Tatman et al. presented three types of reproducibility as low, medium and high, and the highest one includes sharing code, data and environment to have the same results [2]. Semmelrock et al. also presented three degrees as experiment, data and method reproducibilities. They also pointed out four different reproducibility challenges [1] as:

  • Computational: Inherent nondeterminism causes different results even if you use the same data and code. Environmental differences such as different GPU, CPU or compilers, libraries also change the results during the computational process. To solve this issue, you should fix the random number seeds.
  • Missing data or code: You can not have the same results with a ML model trained by different data. To solve this issue, you should ensure that the data is complete and exactly same.
  • Methodological: Even if you use the same data and computational resources with the same random seed values, if you don’t prevent data leakage and use different train-test splits, you will get different results. Be sure that you are using the same methodology, splitting, data sets.
  • Structural: Academia and industry may be less-motivated to ensure the reproducibility for reasons as keeping competitive advantage, privacy concerns etc. These issues usually need case-specific solutions.

Solutions?

You should be aware that wherever randomness is present, it can potentially cause problems for reproducibility. This can be the case when initializing random values of a neural network. Therefore, it’s advisable to fix the seed values [6], such as:

import tensorflow as tf
tf.random.set_seed(value)

You can shuffle the data using sklearn’s shuffle and you should use the same random_state value again.
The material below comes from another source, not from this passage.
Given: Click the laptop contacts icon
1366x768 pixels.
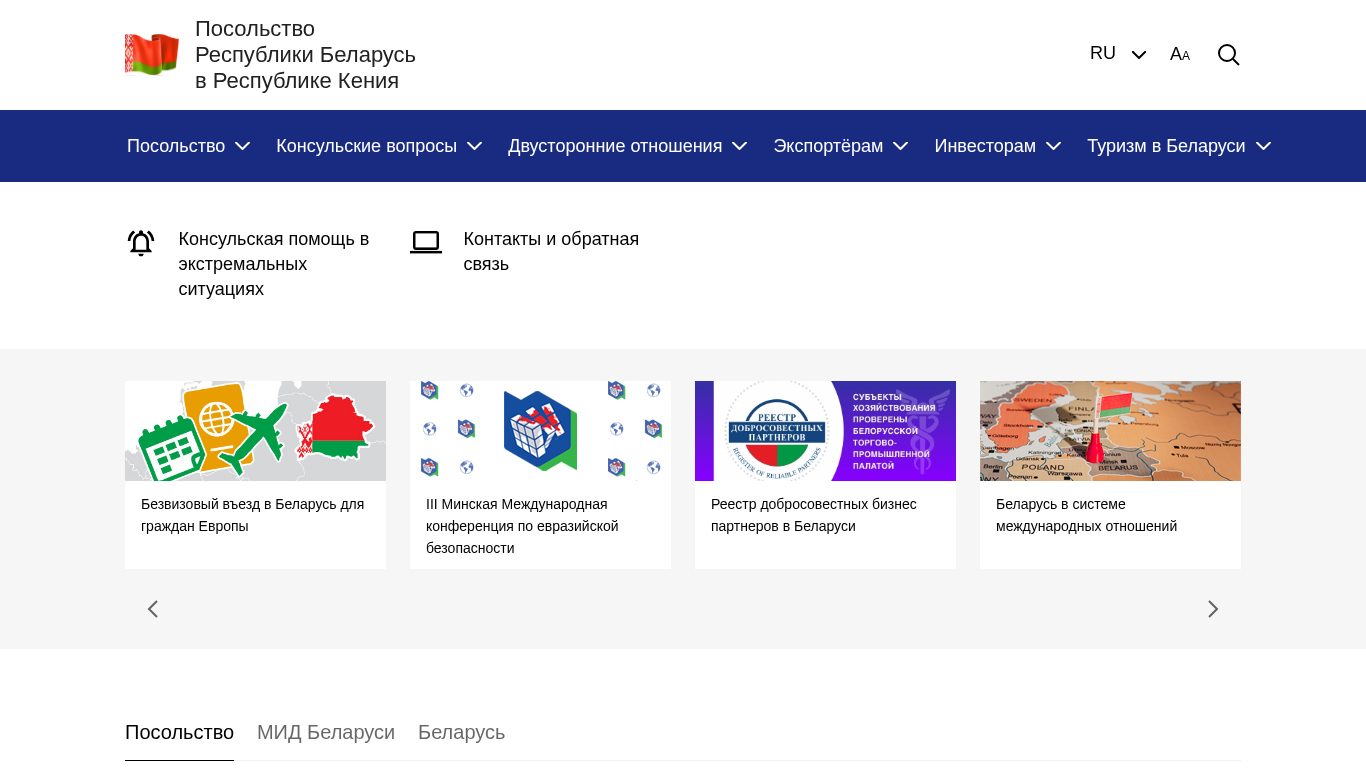Looking at the screenshot, I should click(426, 242).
from sklearn.utils import shuffle 
data = shuffle(data, random_state=value)

Scikit-learn’s common train_test_split method:

X_train, X_test, y_train, y_test = train_test_split(X, y, test_size=0.25, random_state=42)

and many more:

  • Numpy → numpy.random.RandomState
  • PyTorch → torch.manual_seed()
  • …

The first thing is to have awareness for reproducibility. Then we can list three important aspects [1]:

  1. Checklists: You can create a detailed checklist for others. While doing that you can inspect others such as [7] and [8] to get some inspiration. You can adapt them for your teams.
  2. Standardised environments: Container software such as Docker can be used to keep this standardisation. Even if you use the same library and seed value, if the version is different and add one more random step, it will change the results. So, ensure that you are using the same packages with the same versions. And add this into the checklist.
  3. Model documents (info sheets): You can create model info sheets and add descriptions about data, method such as train_test_split.

With these recommendations, you can address the reproducibility challenge. While these are general high-level suggestions, you should develop your own reproducibility strategy and practical action plan.
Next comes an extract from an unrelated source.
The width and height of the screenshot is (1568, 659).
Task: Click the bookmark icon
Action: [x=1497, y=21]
The next article will be about “data drift” ML challenge.

  1. Semmelrock, H., Kopeinik, S., Theiler, D., Ross-Hellauer, T., & Kowald, D. (2023). Reproducibility in Machine Learning-Driven Research. arXiv preprint arXiv:2307.10320.
  2. Tatman, R., VanderPlas, J., & Dane, S. (2018). A practical taxonomy of reproducibility for machine learning research.
  3. https://blog.ml.cmu.edu/2020/08/31/5-reproducibility/
  4. https://www.linkedin.com/pulse/ensuring-reproducibility-ml-why-how-srishti-sawla?trk=article-ssr-frontend-pulse_more-articles_related-content-card
  5. https://ai.meta.com/blog/new-code-completeness-checklist-and-reproducibility-updates/
  6. Lakshmanan, V., Robinson, S., & Munn, M. (2020). Machine learning design patterns. O’Reilly Media.